Robert Doisneau, Le manège de Monsieur Barré, 1955

Les renards se marient

Promenade du soir dans les vallons que surplombe le gîte. Le chien aux yeux bleus de la propriétaire gambade avec nous un temps, puis s’éclipse pour nous laisser en famille. Au sortir des bois de chêne liège, la petite route et la clairière plantée de noyers. Il se met à pleuvoir, des gouttes éparses dans le soleil. Je dis à K. 「狐の嫁入りだね。」(« Les renards se marient. ») C’est ce qu’on dit au Japon, où les renards ont aussi la réputation d’être fourbes. Au bord de la route, derrière un saule pleureur paré de tendresse verte et une bambouseraie, un vieux lavoir en pierre, source claire débordant de la roche, poutres de bois, toit de lauze ; nous nous y abritons le temps que passe l’ondée.

Pendant plus d’une heure, à part un ragondin et de nombreux rapaces, nous ne croisons ni être ni véhicule sur les chemins qui serpentent entre les lieux-dits. Chaumières périgourdines fumant au lointain, l’odeur du sol surpris d’avoir été mouillé, mêlé à celui du blouson de cuir de P., et l’herbe folle jusqu’aux collines qui capturent le couchant. Tout est calme, K. babille, nous ne parlons de rien en particulier, le temps coule.

Périgord noir, mars 2025

Belvès

Un peu avant le couchant à Belvès, le labyrinthe des ruelles en quête de la lumière. De celle, parfaite, qui se plaque aux pierres ocres et capture l’instant. Le silence, les cloches qui sonnent dix-huit heures, et le roucoulement prolongé d’un pigeon ramier.

Belvès, le labyrinthe des ruelles en quête de la lumière, février 2025.

La Roque-Gageac

D’habitude, nous passons notre chemin : on voit depuis la route, en surplomb sur la falaise, grouiller la ribambelle de touristes en mal de cocher les cases du Routard.

La surprise alors de trouver les allées de la cité vides, les passerelles et les colonnes vides, les rideaux d’anneaux de cuivre comme un salon bene gesserit dans Dune, isolant une salle de projection vide.

J’ôte écharpe, manteau, pull – dans ma robe bras nus, j’ai touché le soleil et les reliefs de la falaise

Les prunus en fleurs entre le ciel et la roche
leur parfum de discrétion
alors que les choucas annoncent en grande pompe,
dans leurs vols calligrammes
et leurs cris lâchés de la falaise à la rivière à la vallée
le printemps !

Du haut du fort de la Roque-Gageac, fév. 2025
Le salon bene gesserit en haut du fort de la Roque-Gageac, à l’intérieur d’un irréel rideau de mailles de cuivre. Fév. 2025.

Carsac

Sous le rocher et ses excroissances troglodytes,
cabanes de pirates et repaires de fées
coiffé de chênes verts en touffes mousseuses,
debout côte à côte avec K., nos carnets à croquis, au grand ciel bleu

ai essayé en vain de capturer cette lumière
la lumière blanche et ocre des pierres du Périgord

en aquarelle c’est l’ombre qui pose la lumière, ce n’est pas comme avec les mots
et surtout, je n’ai aucune dextérité
– manque de pratique, manque de technique [idem en mots, me dira-t-on]
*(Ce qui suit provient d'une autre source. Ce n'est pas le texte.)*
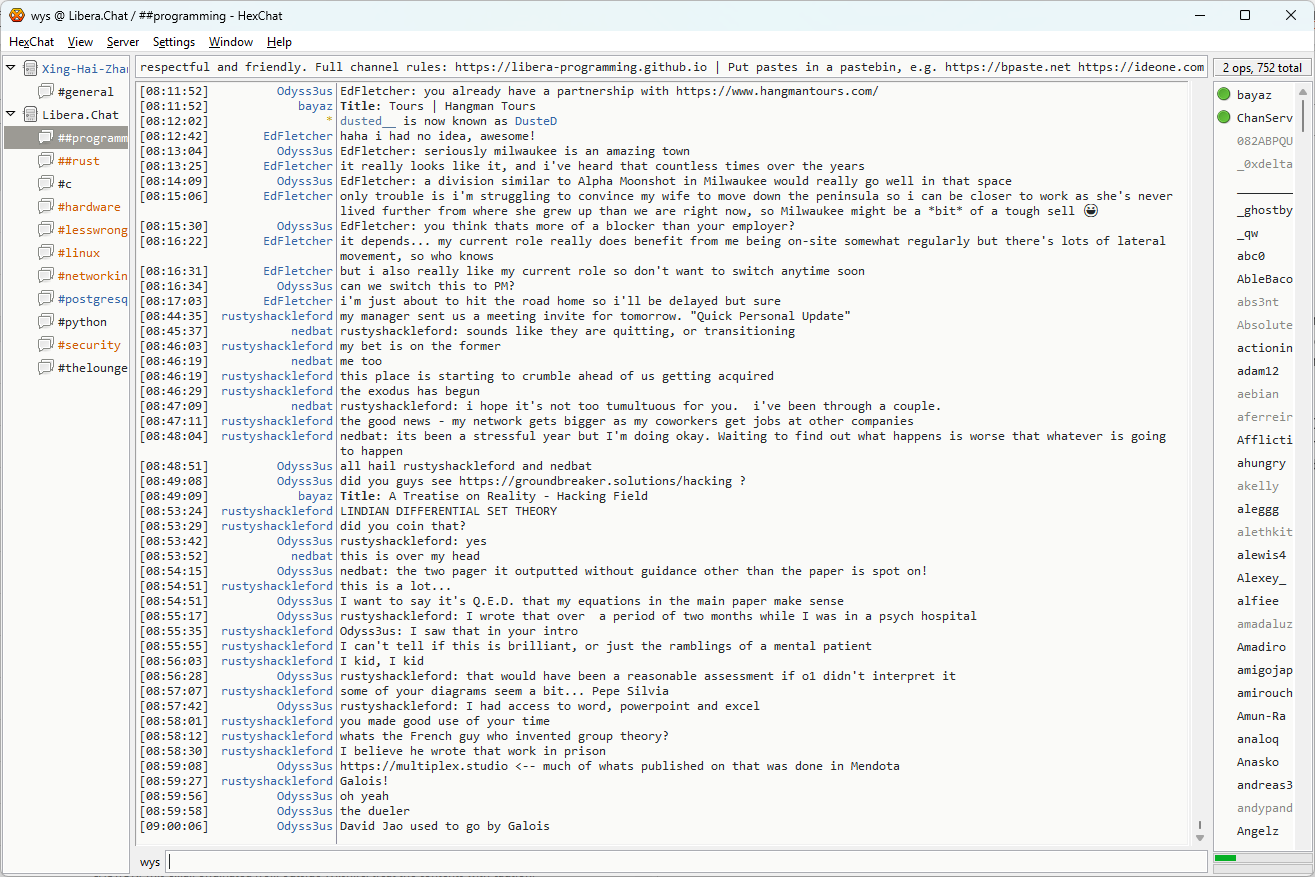Click the green op icon beside ChanServ
1315x877 pixels.
point(1224,118)
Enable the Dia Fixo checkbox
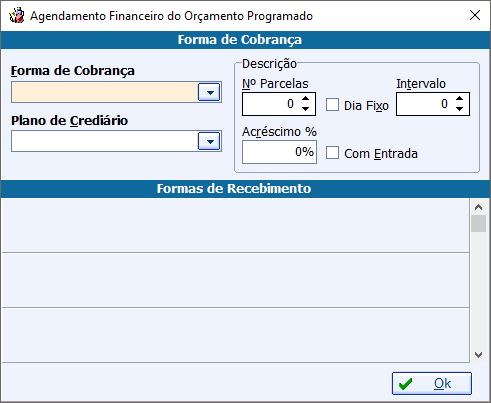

Dans la petite église attenante, les vitraux tombent sur les murs aux pochoirs du soleil.

Un matin ensoleillé dans l’église de Carsac, fév. 2025

Au bureau (mais pas trop), dans le Périgord noir

S. m’appelle alors que je suis dans une conserverie, à choisir des anchauds et des cous de canard farcis. Elle me parle AGDG, CDD plateforme et tickets LSST, dans sa diction puissante et italienne, je suis bien trop curieuse pour lui avouer que je suis en vacances, je prends l’appel, dégaine mon ordinateur et note tout ce qu’elle me transmet. Sur son conseil, j’appelle dans la foulée M., son chef.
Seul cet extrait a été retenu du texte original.